Menurut dia, perusahaan non-BUMN membeli batu bara dengan harga pasar yang mengacu pada Indonesia Coal Index (ICI). Dalam beberapa waktu terakhir, harga batu bara untuk industri tersebut meningkat sekitar US$20–US$21 per ton.

"Dampaknya ke COGM [cost of goods manufactured] atau ongkos produksi naik sekitar 14% sampai 17%," ujar Lilik kepada Bisnis, Kamis (11/6/2026).

Kenaikan biaya energi tersebut menambah tekanan yang sebelumnya berasal dari kenaikan harga solar dan sejumlah komponen impor yang digunakan industri semen, termasuk kantong semen.

Dalam kondisi tersebut, produsen semen dinilai sulit menghindari penyesuaian harga jual untuk menjaga margin usaha. Namun, kenaikan harga semen diperkirakan tidak akan setinggi lonjakan biaya produksi yang ditanggung perusahaan.

"Pabrikan pastinya akan menyesuaikan harga walaupun tidak berani sebesar kenaikan harga-harga tadi termasuk batu bara,” kata Lilik.

Di sisi lain, kinerja industri semen mulai menunjukkan perbaikan pada tahun ini. Utilisasi pabrik hingga Mei 2026 tercatat lebih tinggi dibandingkan periode yang sama tahun lalu.

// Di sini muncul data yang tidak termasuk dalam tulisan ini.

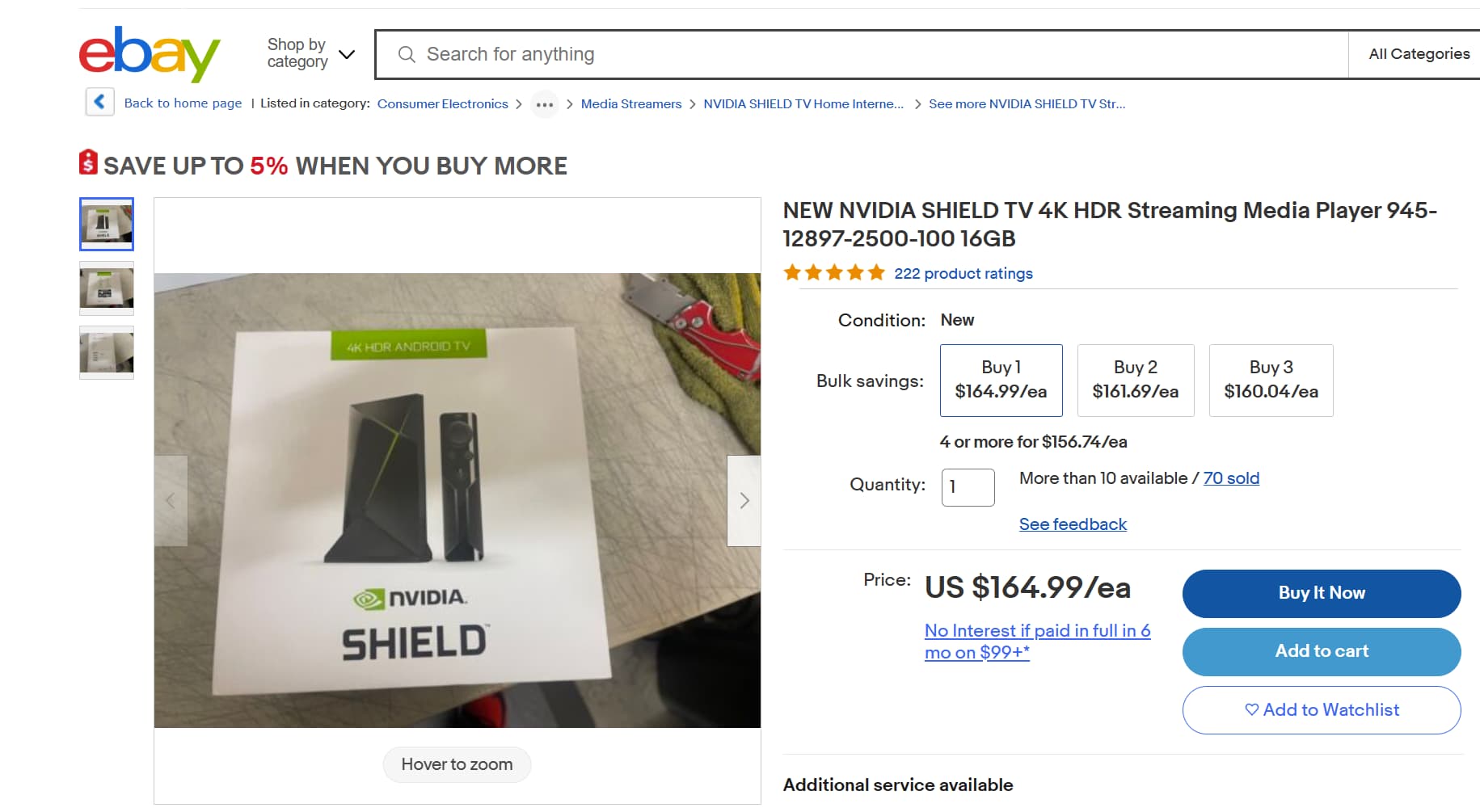Image resolution: width=1480 pixels, height=812 pixels.
Task: Click the search magnifier icon
Action: (407, 54)
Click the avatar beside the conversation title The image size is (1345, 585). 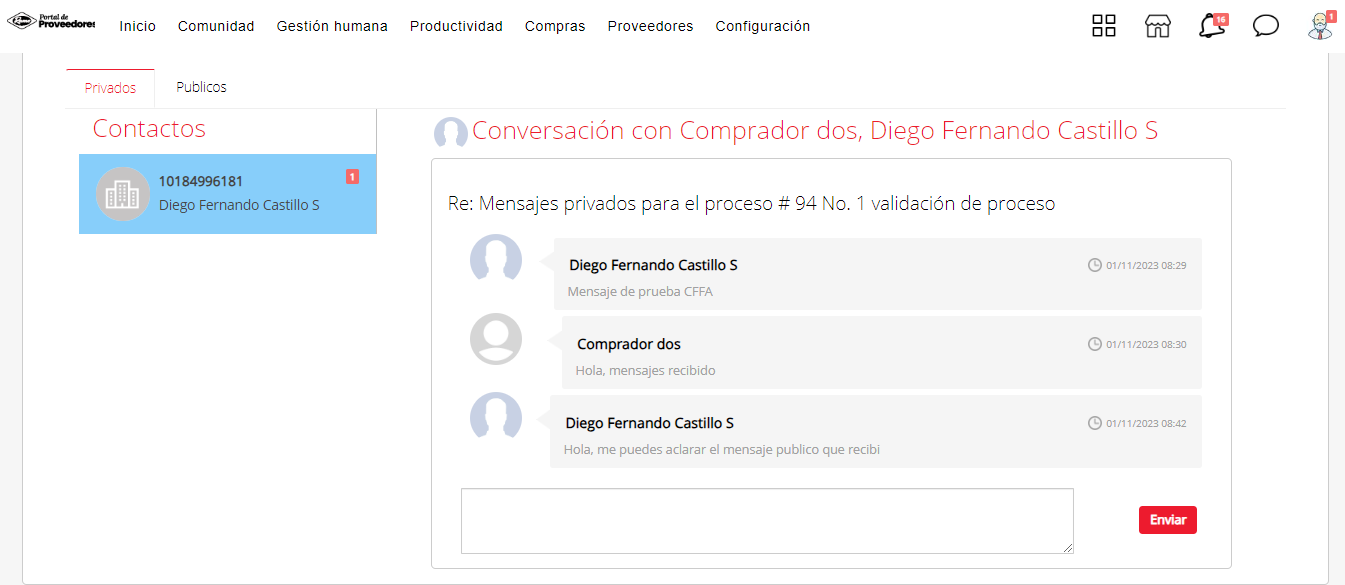[x=451, y=133]
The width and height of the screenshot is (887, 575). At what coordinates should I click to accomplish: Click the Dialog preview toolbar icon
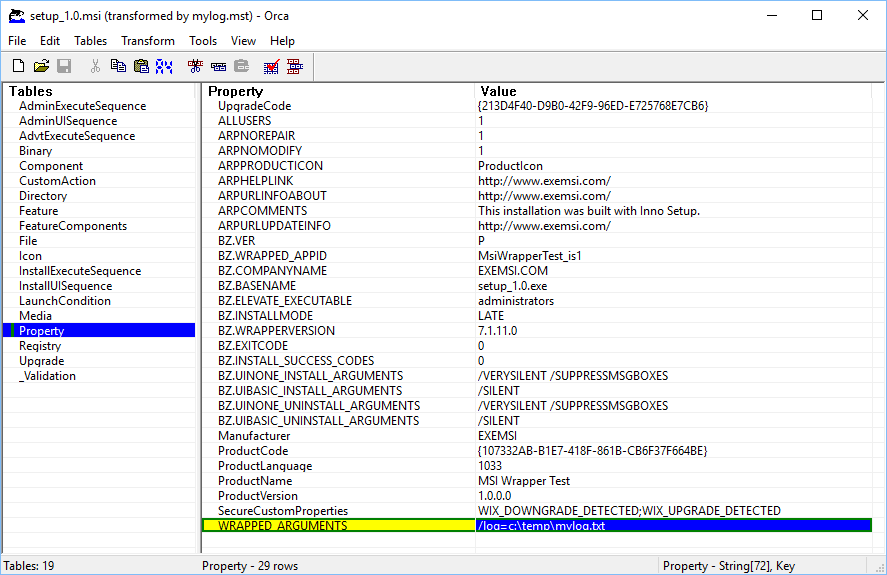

Meski demikian, kenaikan biaya energi berisiko menahan laju pemulihan tersebut.

Menurut Lilik, kenaikan harga semen juga berpotensi menekan permintaan apabila tidak diikuti perbaikan daya beli masyarakat maupun peningkatan aktivitas konstruksi.

"Kalau daya beli masyarakat tidak mampu menyesuaikan harga semen dan proyek infrastruktur menurun, ada potensi permintaan turun dan akibatnya utilisasi pabrik juga akan turun," tuturnya.

Selain kenaikan biaya energi, pelaku industri juga mencermati sejumlah kebijakan yang berpotensi menambah beban operasional, salah satunya implementasi kebijakan zero over dimension over loading (Zero ODOL) yang direncanakan berlaku pada 2027.

ASPERSSI meminta pemerintah memberikan masa transisi yang memadai agar pelaku usaha memiliki waktu melakukan penyesuaian, terutama terkait biaya distribusi dan logistik.

“Tidak perlu ada quick wins policy, di mana truk ODOL dilarang masuk Tol dan Pelabuhan di bulan Juni ini, karena ini juga akan menambah beban di tahun ini,” tambah Lilik.

Di sektor energi, ASPERSSI juga mendorong pemerintah memperluas penerapan harga batu bara DMO kepada perusahaan semen non-BUMN. Selain itu, asosiasi meminta pemerintah memastikan persetujuan Rencana Kerja dan Anggaran Biaya (RKAB) batu bara diterbitkan sesuai kebutuhan industri agar pasokan domestik tetap terjaga.

“Agar RKAB batu bara dikeluarkan sesuai kebutuhan industri dan tidak ada pemotongan,” pungkasnya.